The title refers to P.R. –Public Relations with emphasis on “selling the sizzle and putting a ‘spin’ on a client’s problem or situation. Cardinal’s plot parallel job-hunting with a re-evolving social relationship; and the result is a fascinating 60-minute study. Director Kitti Laki plays Joanna, sister to Lena Maripuu’s Charlotte who is interviewed for a new job. The other candidate is Ethan and Johnathon Lovett interprets him as Mr. Sure-thing. Both face dynamic H.R. manager Christina Song who utilizes every facial expression and posture to underscore her role portrayal. The chemistry between Maripuu and Lovett is convincing as is the sorority between Maripuu & Laki. Both react animatedly to their cameo mother ‘Sadie’ who is played by the writer herself. This is a well-written, well interpreted effort.
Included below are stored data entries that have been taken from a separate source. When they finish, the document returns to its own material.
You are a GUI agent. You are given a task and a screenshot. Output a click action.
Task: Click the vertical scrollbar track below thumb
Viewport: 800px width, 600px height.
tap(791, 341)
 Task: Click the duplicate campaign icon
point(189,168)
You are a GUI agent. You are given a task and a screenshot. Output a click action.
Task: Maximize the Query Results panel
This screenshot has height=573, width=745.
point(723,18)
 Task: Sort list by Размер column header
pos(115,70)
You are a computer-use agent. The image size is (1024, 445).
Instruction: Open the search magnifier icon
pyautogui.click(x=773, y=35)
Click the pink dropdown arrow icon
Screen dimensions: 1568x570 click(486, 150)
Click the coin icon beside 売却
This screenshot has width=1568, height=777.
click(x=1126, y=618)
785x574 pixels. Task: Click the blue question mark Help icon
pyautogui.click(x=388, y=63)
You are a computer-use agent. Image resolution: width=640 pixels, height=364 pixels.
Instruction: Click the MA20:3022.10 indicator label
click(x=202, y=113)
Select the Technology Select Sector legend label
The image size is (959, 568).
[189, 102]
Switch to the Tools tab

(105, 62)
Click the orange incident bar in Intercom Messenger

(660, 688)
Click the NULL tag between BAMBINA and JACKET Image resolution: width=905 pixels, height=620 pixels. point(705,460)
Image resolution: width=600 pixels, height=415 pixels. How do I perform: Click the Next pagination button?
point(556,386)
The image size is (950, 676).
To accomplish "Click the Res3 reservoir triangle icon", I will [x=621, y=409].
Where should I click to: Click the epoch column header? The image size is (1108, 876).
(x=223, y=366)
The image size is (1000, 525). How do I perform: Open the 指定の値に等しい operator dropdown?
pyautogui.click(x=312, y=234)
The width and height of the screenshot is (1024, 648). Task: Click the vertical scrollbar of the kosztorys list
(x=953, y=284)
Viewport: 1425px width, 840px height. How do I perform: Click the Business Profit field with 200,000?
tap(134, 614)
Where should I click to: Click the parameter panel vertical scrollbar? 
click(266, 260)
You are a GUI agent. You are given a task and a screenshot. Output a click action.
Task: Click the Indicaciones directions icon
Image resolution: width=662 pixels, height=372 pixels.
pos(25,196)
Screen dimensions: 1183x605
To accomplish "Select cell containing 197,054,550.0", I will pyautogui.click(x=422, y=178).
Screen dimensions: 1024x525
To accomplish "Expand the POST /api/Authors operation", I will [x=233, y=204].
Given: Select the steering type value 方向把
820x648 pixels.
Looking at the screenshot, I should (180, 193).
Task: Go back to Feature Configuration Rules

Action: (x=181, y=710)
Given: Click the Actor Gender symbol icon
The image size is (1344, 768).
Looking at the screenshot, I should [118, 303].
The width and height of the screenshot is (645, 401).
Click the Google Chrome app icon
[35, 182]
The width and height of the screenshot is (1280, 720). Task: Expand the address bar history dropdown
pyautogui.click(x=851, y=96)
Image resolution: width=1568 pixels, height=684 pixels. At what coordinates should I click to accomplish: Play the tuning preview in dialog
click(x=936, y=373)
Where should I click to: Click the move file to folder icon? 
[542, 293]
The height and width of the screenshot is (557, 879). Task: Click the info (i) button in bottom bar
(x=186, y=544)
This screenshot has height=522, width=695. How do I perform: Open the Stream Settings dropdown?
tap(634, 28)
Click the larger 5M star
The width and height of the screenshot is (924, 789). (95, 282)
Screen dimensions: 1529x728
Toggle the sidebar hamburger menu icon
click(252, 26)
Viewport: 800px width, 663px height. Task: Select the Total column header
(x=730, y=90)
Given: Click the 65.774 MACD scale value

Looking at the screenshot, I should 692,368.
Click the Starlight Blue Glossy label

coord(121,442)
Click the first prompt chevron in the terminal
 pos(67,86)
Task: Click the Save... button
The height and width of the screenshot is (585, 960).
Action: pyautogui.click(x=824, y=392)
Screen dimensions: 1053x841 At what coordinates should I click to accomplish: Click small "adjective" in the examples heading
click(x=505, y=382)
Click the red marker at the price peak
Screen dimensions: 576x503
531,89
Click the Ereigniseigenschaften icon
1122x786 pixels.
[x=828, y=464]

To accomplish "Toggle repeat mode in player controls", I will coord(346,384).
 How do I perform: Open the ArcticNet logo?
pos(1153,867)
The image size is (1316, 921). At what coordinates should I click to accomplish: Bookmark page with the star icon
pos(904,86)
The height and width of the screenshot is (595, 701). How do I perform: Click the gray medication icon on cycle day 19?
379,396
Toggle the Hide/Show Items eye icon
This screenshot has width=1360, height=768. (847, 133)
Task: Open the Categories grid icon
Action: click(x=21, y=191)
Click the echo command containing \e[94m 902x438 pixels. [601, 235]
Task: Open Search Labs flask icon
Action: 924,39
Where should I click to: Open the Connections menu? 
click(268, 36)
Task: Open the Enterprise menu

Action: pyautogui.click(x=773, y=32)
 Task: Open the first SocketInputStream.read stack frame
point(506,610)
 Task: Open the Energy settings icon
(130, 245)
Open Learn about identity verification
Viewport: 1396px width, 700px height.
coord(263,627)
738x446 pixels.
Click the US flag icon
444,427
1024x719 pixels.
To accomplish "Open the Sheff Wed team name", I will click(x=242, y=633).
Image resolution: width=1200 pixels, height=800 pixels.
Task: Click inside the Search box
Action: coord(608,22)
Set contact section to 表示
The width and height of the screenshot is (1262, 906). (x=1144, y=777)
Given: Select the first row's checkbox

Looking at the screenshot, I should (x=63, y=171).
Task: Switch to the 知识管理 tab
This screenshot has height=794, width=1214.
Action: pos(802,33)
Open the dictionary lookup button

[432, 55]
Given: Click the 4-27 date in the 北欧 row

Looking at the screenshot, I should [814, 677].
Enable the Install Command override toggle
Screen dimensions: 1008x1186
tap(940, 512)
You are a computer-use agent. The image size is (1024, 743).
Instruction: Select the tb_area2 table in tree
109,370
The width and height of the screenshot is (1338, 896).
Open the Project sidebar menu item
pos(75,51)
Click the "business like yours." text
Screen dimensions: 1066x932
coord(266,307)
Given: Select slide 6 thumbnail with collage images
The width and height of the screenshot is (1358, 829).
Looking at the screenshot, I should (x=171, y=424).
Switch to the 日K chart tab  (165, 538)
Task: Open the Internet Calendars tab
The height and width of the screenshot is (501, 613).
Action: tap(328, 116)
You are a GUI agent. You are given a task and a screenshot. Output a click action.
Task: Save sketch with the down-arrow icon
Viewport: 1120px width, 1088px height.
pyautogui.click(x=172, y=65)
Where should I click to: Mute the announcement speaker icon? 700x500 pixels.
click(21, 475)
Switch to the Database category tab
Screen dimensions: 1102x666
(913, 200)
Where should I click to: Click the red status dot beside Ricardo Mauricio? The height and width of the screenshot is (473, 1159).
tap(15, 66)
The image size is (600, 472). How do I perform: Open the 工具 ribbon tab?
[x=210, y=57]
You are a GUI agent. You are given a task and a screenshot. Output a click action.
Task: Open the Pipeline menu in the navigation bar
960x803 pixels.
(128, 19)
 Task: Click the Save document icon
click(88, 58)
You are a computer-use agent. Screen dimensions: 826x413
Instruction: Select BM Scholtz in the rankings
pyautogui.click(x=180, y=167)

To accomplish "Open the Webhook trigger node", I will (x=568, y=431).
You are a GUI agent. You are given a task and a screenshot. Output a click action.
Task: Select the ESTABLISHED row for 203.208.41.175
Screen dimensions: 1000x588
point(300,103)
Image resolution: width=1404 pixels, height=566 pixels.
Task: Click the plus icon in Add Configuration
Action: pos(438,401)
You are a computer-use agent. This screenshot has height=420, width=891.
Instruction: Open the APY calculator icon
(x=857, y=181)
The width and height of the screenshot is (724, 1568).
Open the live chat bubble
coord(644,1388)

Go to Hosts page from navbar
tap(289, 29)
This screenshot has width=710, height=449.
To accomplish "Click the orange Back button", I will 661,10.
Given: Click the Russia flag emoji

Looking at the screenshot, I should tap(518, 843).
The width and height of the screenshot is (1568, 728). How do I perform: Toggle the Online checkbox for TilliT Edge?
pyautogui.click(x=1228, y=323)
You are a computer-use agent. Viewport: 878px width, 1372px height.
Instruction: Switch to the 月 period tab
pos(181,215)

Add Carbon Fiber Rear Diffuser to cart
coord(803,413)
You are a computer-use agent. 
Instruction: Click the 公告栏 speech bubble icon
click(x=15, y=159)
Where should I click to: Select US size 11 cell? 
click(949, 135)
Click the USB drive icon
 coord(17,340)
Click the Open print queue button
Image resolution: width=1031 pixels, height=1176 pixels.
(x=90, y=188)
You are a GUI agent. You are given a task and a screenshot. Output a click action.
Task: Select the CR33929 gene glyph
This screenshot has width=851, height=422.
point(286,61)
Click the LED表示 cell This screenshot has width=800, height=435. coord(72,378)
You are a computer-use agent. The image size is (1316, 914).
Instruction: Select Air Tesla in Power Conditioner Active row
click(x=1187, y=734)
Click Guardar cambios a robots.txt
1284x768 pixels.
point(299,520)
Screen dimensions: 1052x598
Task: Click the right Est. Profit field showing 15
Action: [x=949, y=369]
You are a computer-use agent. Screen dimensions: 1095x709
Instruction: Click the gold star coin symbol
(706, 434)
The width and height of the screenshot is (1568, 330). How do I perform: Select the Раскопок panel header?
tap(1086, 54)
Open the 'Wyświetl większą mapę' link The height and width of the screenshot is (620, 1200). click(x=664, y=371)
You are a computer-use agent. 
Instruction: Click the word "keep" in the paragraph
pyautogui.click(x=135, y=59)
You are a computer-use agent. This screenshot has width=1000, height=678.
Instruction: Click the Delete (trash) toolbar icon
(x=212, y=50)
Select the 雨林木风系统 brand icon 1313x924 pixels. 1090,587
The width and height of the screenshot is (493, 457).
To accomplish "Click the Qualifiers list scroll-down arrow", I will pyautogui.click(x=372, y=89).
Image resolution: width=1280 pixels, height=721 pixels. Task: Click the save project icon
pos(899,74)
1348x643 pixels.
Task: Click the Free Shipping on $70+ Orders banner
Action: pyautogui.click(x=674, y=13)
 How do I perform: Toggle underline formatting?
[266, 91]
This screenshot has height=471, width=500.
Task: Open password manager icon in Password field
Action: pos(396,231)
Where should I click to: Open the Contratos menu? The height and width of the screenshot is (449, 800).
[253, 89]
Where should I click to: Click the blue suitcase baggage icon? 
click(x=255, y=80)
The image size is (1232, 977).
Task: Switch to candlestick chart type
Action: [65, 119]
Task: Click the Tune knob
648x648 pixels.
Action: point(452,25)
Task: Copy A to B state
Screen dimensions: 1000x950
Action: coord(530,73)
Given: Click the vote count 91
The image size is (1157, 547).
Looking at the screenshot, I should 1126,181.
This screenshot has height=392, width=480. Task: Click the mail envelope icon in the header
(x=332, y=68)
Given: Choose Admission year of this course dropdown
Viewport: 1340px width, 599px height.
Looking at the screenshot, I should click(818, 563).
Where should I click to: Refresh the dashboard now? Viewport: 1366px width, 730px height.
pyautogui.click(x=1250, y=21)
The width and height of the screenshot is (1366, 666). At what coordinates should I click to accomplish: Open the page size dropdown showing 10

D.G.
THAT’S JUST 5 KIDS… Helen Gardiner Playhouse
The Dame Judy Dench Troupe is five performers with individual C.V.’s of thespian experience. Together they delineate short skits covering such subjects as theatre late-comers; park mommies; zombie-phobia; dating a magician after ‘the magic is gone’ from the relationship, and an especially humorous shtick about an obnoxious flower-boy.
The team of Jessica Greco; Claire Farmer; Chris Leveille; Shannon Lahaie & Gavin Pounds bring an almost improv atmosphere to their TJ5KIATC Fringe offering. Credibly accepting someone offering to lend support to a police detective when one of the offerees is a dog named ‘Scooby’, may seem challenging, but this team makes it actually work. The pace is rapid and the puns rampant. The full title in abbreviated form would certainly make for a neat computer password! The hour ends far too quickly. T.G.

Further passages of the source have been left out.